> **Problem**
Look through the material below and show every line with the word "computer".

> **Dataset excerpts**
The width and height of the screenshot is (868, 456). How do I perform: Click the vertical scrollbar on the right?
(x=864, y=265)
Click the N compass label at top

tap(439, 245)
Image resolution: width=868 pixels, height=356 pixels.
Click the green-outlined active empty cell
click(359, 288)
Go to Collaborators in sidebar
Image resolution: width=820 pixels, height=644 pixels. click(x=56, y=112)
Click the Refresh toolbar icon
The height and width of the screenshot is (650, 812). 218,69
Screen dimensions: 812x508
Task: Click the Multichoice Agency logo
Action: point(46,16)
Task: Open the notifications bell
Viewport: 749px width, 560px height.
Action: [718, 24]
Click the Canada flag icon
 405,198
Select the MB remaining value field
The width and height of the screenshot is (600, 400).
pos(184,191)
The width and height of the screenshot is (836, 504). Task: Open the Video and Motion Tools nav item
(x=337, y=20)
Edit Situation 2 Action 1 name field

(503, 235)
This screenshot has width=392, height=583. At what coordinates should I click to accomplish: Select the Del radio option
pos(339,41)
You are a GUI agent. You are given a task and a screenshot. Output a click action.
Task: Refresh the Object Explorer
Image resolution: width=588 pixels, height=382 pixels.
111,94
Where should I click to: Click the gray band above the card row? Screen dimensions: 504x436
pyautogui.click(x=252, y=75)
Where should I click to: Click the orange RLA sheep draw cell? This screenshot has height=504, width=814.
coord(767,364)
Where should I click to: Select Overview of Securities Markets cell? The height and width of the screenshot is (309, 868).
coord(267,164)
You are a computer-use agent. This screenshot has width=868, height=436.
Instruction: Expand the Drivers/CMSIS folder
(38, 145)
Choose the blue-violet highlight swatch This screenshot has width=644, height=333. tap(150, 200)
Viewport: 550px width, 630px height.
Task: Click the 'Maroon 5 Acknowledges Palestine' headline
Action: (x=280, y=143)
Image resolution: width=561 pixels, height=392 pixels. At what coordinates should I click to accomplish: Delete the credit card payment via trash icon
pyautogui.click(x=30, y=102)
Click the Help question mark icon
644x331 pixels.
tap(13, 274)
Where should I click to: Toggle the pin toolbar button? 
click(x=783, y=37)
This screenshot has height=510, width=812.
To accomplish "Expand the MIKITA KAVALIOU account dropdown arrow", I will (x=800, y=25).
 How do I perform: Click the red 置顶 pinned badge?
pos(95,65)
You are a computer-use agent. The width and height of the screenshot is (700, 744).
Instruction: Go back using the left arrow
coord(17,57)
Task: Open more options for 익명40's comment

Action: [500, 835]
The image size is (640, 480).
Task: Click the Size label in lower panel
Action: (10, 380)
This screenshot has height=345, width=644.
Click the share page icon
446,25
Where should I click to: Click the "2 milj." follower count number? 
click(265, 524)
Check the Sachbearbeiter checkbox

> **Result of the exercise**
You are a computer-use agent. This screenshot has width=868, height=436.
You are a computer-use agent. The width and height of the screenshot is (700, 744).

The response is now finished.